== SUPPLIED PASSAGE ==
That's what led us to the Pulumi idea, which was let's use real languages, we'll get everything we know about languages. I mentioned a lot of these earlier, we'll eliminate a lot of the copy and paste and this jamming template in languages inside of YAML. At the same time, it has to be done delicately because it needs to be married with this idea of infrastructure as code. I think when I came to the space, my initial idea was, "We should write code, why are we writing on the CYAML?" I quickly soon appreciated why infrastructure as code is just so essential to the way that we actually manage and evolve these environments.

I think one thing Terraform did really well, which was have one approach across multiple cloud providers, we talked about a lot of people that are trying to do AWS and Azure and on-prem and Kubernetes and having to do in different tools and languages clearly does not scale.

Demo

With that, I'll jump into a quick code demo and we'll see what some of this looks like. First, this is a pretty basic Getting Started example here. This is a very simple Pulumi program. What it's going to do is create an S3 bucket and then populate that bucket with a bunch of files on disk. Let me see if I can pull this back up.

== EXERCISE PROMPT ==
Pick up the talk about Pulumi and infrastructure as code after its final sentence and keep it going. The data that follows comes from a separate source and has no connection to the Pulumi talk.

== AVAILABLE DATA ==

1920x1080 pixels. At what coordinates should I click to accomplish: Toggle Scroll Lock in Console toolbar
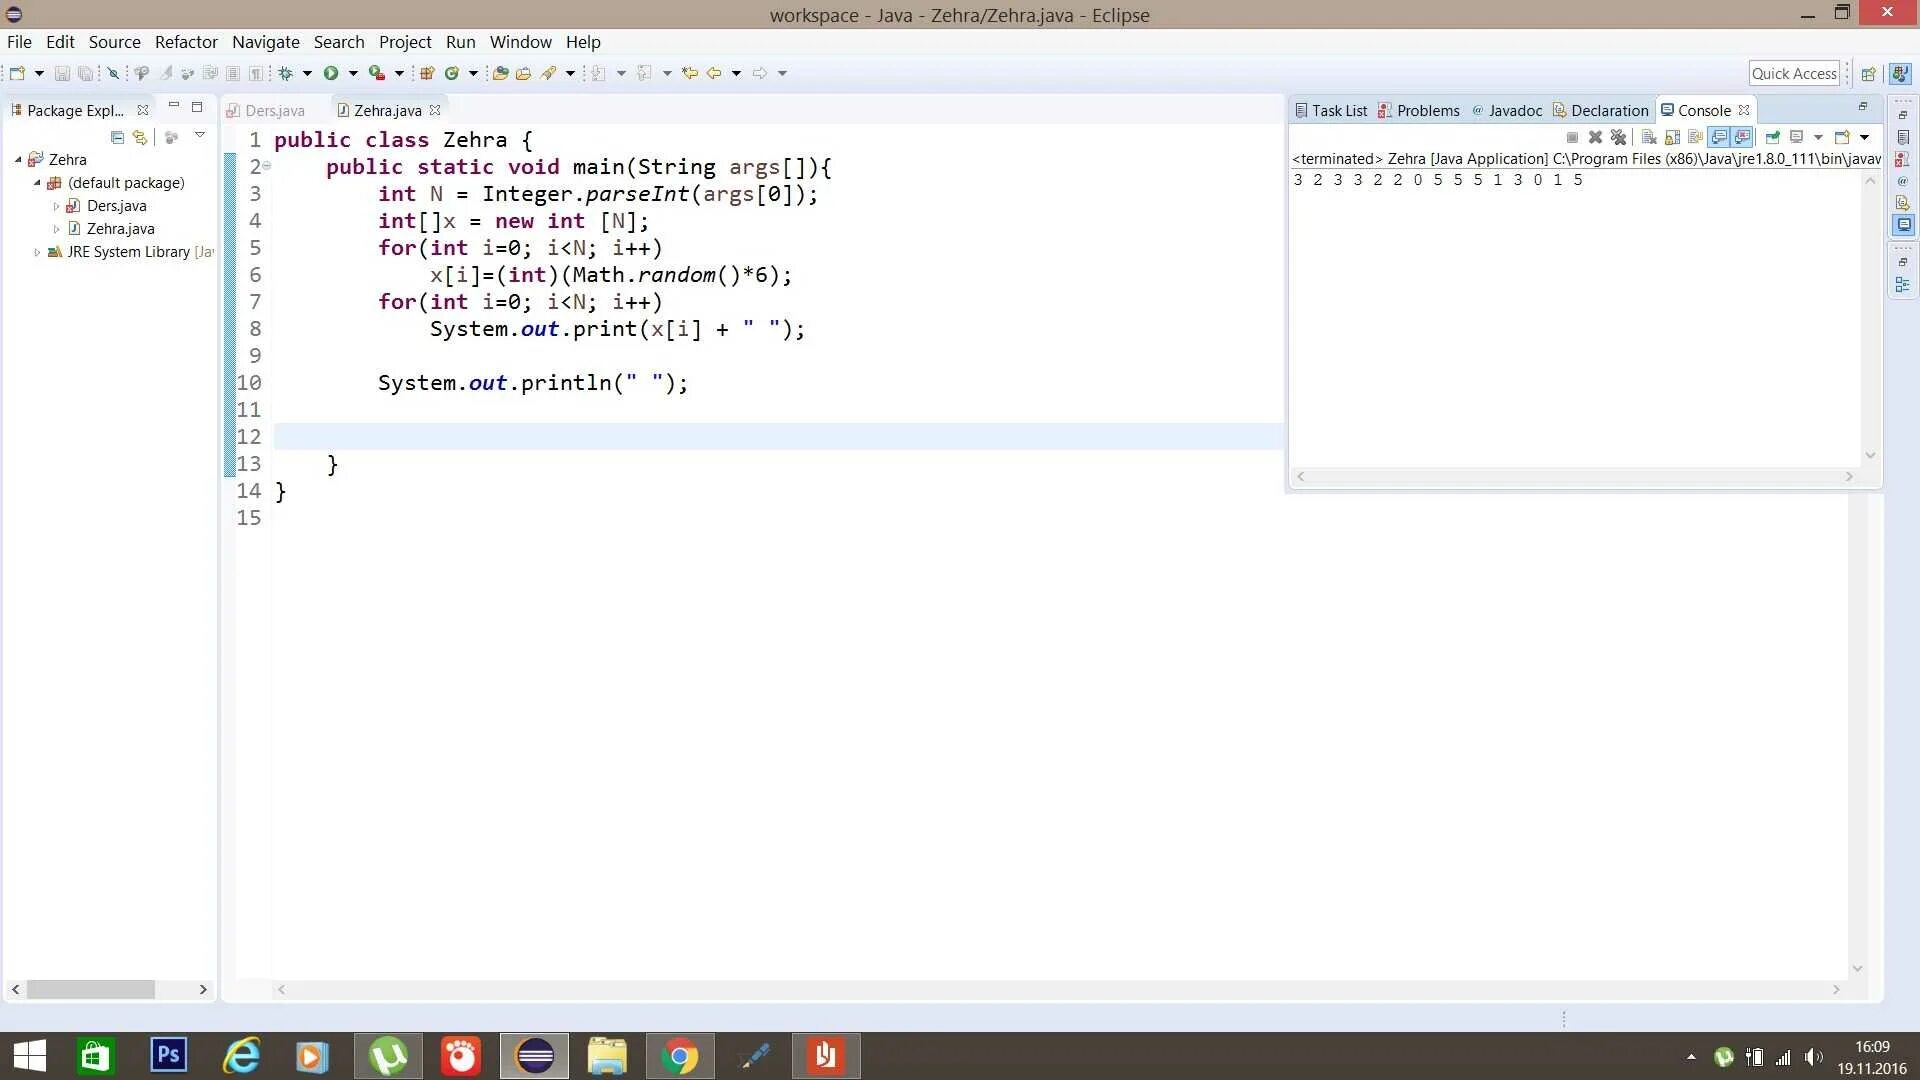coord(1672,137)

== ANSWER BELOW ==
If I go over here, I'll see that it's basically a simple Node.js project and, of course, it could be Python, it could be Go, and the first thing we'll see is we're actually just using Node.js packages. In a lot of these other systems, the extensibility model is just not clear. Actually, most of them are walled gardens because they're specific to the cloud provider but here, we're actually just using Node packages. Notice we've got Pulumi packages, so it's AWS, there's one for Azure and Kubernetes. We're also using just normal Node packages. We're using typical libraries that we know. We could be using our own private JFrog registry if we're an enterprise that has JFrog, for example.

Another thing that is so easy to take for granted is, I get documentation like examples. I'm benefiting from all the things that we know about IDEs, if I mistype something, it's going to say, "Did you mean 'bucket'? You seem to have mistyped that." Oftentimes in these YAML dialects, you don't find that out until it's too late. You've tried to apply it, now you're maybe partway through a production deployment and you're finding an error. Actually, you are bringing a lot of this insight into the inner loop.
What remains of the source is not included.